The European Union will require smartphone makers to fit their devices with user-replaceable batteries by 2027, but the rule carries a significant carve-out that leaves most Apple iPhone users unaffected.
The regulation stems from the EU Battery Regulation (2023/1542), which the European Parliament and Council formally adopted in July 2023. It sets binding requirements across the battery supply chain — from raw material sourcing to end-of-life recycling — and targets portable electronics sold within the EU’s single market.
What the Rule Actually Requires
Under the regulation, manufacturers must design smartphones so that consumers can remove and replace the battery themselves, using only basic, commercially available tools, by June 28, 2027.
The goal is to cut electronic waste — a category the European Environment Agency estimates is among the fastest-growing waste streams in Europe — by extending device lifespans and making battery replacement cheaper and easier for consumers.
Still, the law does not demand a return to the pop-off back panels common in the early Android era. Manufacturers can use adhesive or screws, provided the replacement process remains genuinely accessible to an ordinary user without specialized equipment.
Why iPhones Are Largely Exempt
The carve-out comes down to market scope. The regulation applies to devices sold in the EU, and Apple sells iPhones globally under a unified hardware design.
That said, Apple does not manufacture a separate EU-specific iPhone chassis. Redesigning the device solely for European compliance would mean applying that design worldwide — or splitting its global product line, a costly and operationally complex move the company has so far resisted for battery architecture.
Analysts and industry observers have noted Apple May instead pursue compliance through the EU’s alternative pathway: manufacturers can seek an exemption if they demonstrate that a replaceable-battery design would compromise water resistance, structural integrity, or other certified safety standards to a degree that outweighs the environmental benefit.
Apple’s current iPhone lineup carries an IP68 rating — a standardized measure of dust and water resistance — and the company has previously cited that rating as central to the device’s engineering. Whether that argument satisfies EU regulators remains to be determined.
Who It Will Affect
Android device makers face far greater immediate pressure.
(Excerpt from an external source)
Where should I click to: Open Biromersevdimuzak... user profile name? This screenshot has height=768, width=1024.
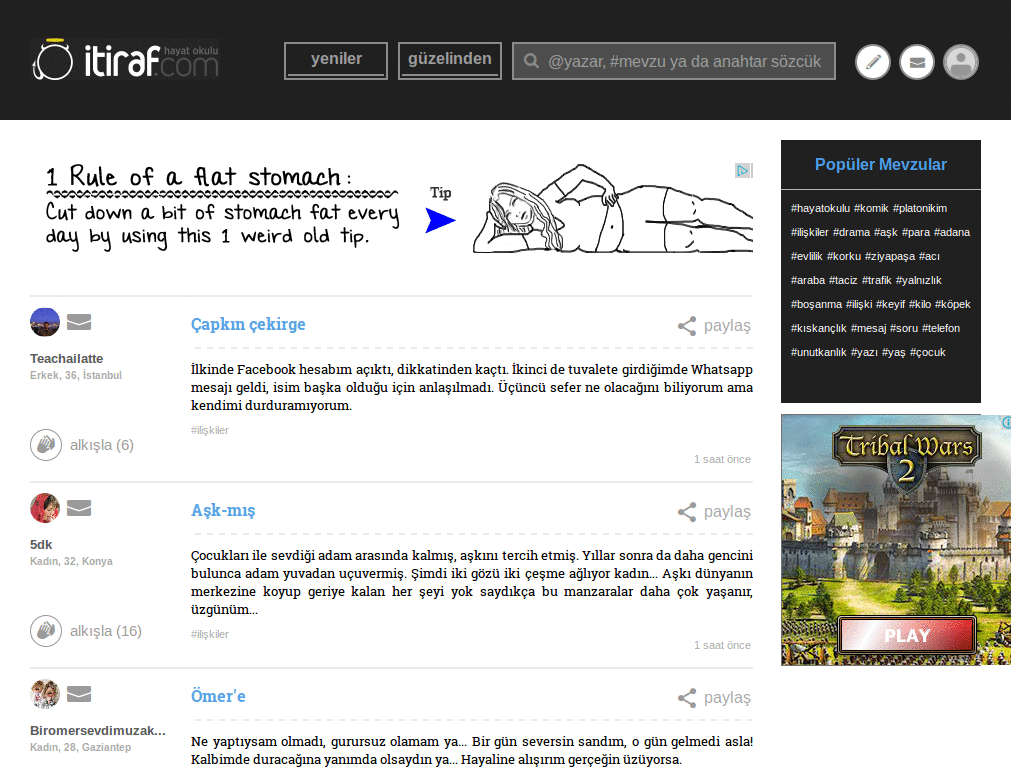click(98, 731)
Brands including Samsung, Google, and Xiaomi sell high volumes across EU member states and have already begun adjusting designs in anticipation of the 2027 deadline.
Samsung, for example, publicly acknowledged the regulation’s impact during investor briefings, and some mid-range Android manufacturers have revived modular battery concepts in prototype stages.
By contrast, smaller wearable and feature-phone makers may face the steepest engineering challenge, as compact form factors make accessible battery design significantly harder to achieve within the regulation’s parameters.
The Broader Context
The battery rule sits inside a wider EU push toward a circular economy — a policy framework aimed at keeping products and materials in use longer to reduce waste and resource consumption.
The European Commission has paired the battery regulation with the Ecodesign for Sustainable Products Regulation, which sets repairability and durability standards across a broad range of consumer goods, from textiles to electronics.